• THE TASK
The lines below starting at the line containing "Task: Switch to the 进程 tab" and ending at the line containing "Given: Tap the home indicator bar at bottom" are to be repeated exactly, with both ends kept and nothing else added.
• • • • •
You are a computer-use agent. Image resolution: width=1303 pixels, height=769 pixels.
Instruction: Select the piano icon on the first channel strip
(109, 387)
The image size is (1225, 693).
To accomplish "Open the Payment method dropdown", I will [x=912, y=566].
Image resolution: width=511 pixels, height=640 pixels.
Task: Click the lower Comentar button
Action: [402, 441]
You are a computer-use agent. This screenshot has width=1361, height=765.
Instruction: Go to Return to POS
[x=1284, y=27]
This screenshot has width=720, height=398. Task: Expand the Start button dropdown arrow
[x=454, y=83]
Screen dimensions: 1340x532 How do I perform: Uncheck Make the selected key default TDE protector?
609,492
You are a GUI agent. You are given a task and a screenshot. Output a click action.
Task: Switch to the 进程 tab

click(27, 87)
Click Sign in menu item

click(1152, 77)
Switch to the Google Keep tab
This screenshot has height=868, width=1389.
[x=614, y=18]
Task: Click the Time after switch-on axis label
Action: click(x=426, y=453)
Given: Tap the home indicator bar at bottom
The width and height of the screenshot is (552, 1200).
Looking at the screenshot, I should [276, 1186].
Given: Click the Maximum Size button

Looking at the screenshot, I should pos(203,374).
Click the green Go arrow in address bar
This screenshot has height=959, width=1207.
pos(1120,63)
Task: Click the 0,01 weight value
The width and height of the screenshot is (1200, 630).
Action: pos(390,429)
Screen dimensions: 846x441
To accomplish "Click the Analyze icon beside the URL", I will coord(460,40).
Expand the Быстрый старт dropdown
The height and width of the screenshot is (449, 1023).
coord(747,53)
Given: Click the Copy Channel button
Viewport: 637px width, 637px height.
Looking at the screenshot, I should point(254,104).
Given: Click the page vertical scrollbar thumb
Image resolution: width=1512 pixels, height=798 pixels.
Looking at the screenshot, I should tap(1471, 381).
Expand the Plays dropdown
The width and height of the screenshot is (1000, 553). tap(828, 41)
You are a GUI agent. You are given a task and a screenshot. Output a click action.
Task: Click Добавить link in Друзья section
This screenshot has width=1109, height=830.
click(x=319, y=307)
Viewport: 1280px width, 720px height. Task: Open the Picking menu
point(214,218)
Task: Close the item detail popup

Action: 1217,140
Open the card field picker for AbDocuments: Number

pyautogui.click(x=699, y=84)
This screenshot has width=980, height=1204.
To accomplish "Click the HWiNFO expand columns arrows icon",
• • • • •
• THE COMPLETED TASK
Task: Switch to the 进程 tab

click(27, 87)
Click Sign in menu item

click(1152, 77)
Switch to the Google Keep tab
This screenshot has height=868, width=1389.
[x=614, y=18]
Task: Click the Time after switch-on axis label
Action: click(x=426, y=453)
Given: Tap the home indicator bar at bottom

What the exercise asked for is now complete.